▶ [Exercise tasks]:
**A)** Answer these questions from the letter to Shabir:
(i) On what date does the letter say Shabir was taken?
(ii) Where in Karachi did the writer and Zarina arrive first for the rally?
(iii) What does Zarina say she will become again when Shabir returns?
**B)** Translate this sentence from the letter to Shabir into Spanish: "She stays awake at nights, as though her sleep has also been imprisoned with you."
**C)** Reproduce the letter to Shabir word for word, from "Shabir, since your" up to and including "cannot bear it.".

Shabir, since that day, 4 October 2016, the colours of our lives have faded. Balochistan looks more war-torn than ever. Every day, people are forcibly disappeared, and countless bodies are thrown onto desolate roads and into the night’s darkness.
You often used to say in your gatherings that the state would treat Baloch as animals. At the time, perhaps I didn’t take it to heart. But today, when I see this cruelty with my own eyes, your words stab my heart every day. I never thought that one day I, your sister, would be the one to tell you about these circumstances. I always believed that you would be the one to come and explain what slavery really feels like.
But today, it is my pen that moves, and I write this letter to tell you how our world has changed since you were taken, and how Balochistan burns.
Shabir, I cannot bring myself to write Amma’s (mother’s) story of grief and sorrow, so forgive me in advance. She sits at the door day and night, hoping that her Shabir will return so she may hold you to her chest and wash away years of pain. She stays awake at nights, as though her sleep has also been imprisoned with you.
Shabir, since your disappearance, the happiness of our home has departed. Zarina is no longer the Zarina you once knew. Her smile has vanished. She no longer goes to gatherings, she no longer talks. Shabir, Zarina has become silent. I tell her again and again to refresh herself, to wear new clothes. But she only falls quiet and says:
“I will adorn myself only when my Shabir returns. Then I will become a bride again.”
And when she says this, tears stream down her face. I cannot bear it.
I decided to write you this letter, but Shabir, how can I capture nine years in a single letter? Still, I try.
Do you know, one day we went to Karachi for a rally? Zarina and I were the first to arrive at the Press Club. But the police were already there. As soon as we arrived, they put us into a vehicle and took us to their checkpoint. It was the first time in my life that I was put into a police van. I was terrified; tears filled my eyes. But my fear wasn’t for myself. I thought only of you, how you must have been dragged into a vehicle like this, beaten and blindfolded.

▶ [Supplied material]:

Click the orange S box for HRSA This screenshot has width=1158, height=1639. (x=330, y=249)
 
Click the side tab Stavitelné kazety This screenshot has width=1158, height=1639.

▶ [Answers to the exercise]:
**A)**
(i) 4 October 2016.
(ii) The Press Club.
(iii) A bride.

**B)** Ella pasa las noches en vela, como si su sueño también hubiera sido encarcelado contigo.

**C)**
Shabir, since your disappearance, the happiness of our home has departed. Zarina is no longer the Zarina you once knew. Her smile has vanished. She no longer goes to gatherings, she no longer talks. Shabir, Zarina has become silent. I tell her again and again to refresh herself, to wear new clothes. But she only falls quiet and says:
“I will adorn myself only when my Shabir returns. Then I will become a bride again.”
And when she says this, tears stream down her face. I cannot bear it.